FGFR3 signaling is essential for gastric cancer cell triggering the transition of BM-MSCs into tumor-associated MSCs

Abstract

Bone marrow-derived mesenchymal stem cells (BM-MSCs) tend to migrate towards tumor sites and interact with tumor cells, thus incorporating into tumor microenvironment by transition into various stromal cells, particularly tumor-associated MSCs. However, the mechanisms involved in this process is still not clarified. Herein, we focused on miR-99a-5p and confirmed its reduction in gastric cancer-associated MSCs (GC-MSCs) compared to BM-MSCs. Under-expression of miR-99a-5p stimulated BM-MSCs transition into GC-MSCs-like cells, while overexpression of this miRNA abrogated tumor-promoting roles of GC-MSCs. miR-99a-5p not only targeted modulation of fibroblast growth factor receptor (FGFR3) but also negatively affected its phosphorylated levels.
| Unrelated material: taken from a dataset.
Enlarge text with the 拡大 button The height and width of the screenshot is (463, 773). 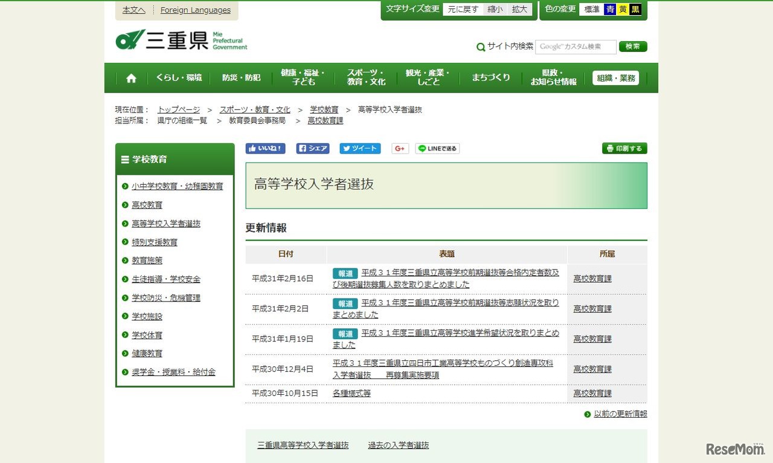520,9
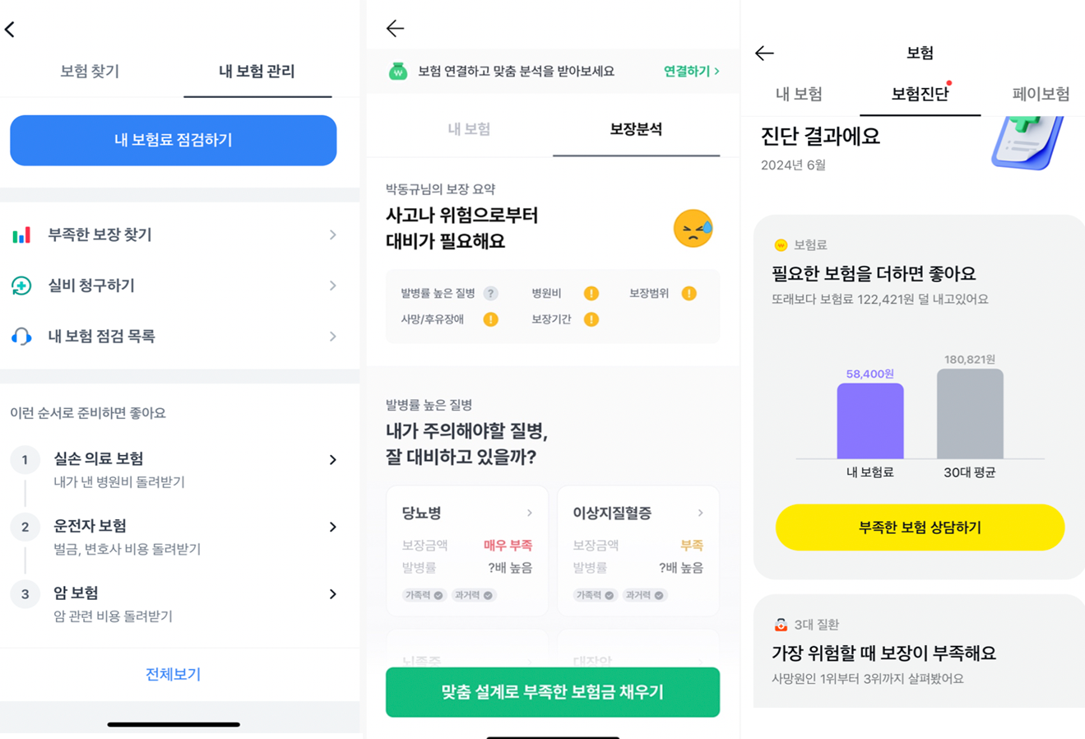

Suppression of FGFR3 signaling by AZD4547 or siRNA against FGFR3 notably blocked the miR-99a-5p inhibitor-induced BM-MSCs transition and the oncogenic roles of GC-MSCs. However, miR-99a-5p overexpression did not diminish the ability of gastric cancer cells to educate BM-MSCs. The levels of phosphorylated FGFR3, but not total FGFR3, was increased in BM-MSCs educated by gastric cancer cells. AZD4547 significantly suppressed the education capacity of gastric cancer cells on BM-MSCs. Taken together, although manipulating miR-99a-5p to mimic its levels in GC-MSCs promotes the transition of BM-MSCs into GC-MSCs-like cells, FGFR3 signaling, rather than miR-99a-5p, is unexpectedly essential for the education of BM-MSCs by gastric cancer cells. This discovery provides a novel mechanism underlying the transition of BM-MSCs into tumor-associated MSCs and identifies potential therapeutic targets for gastric cancer.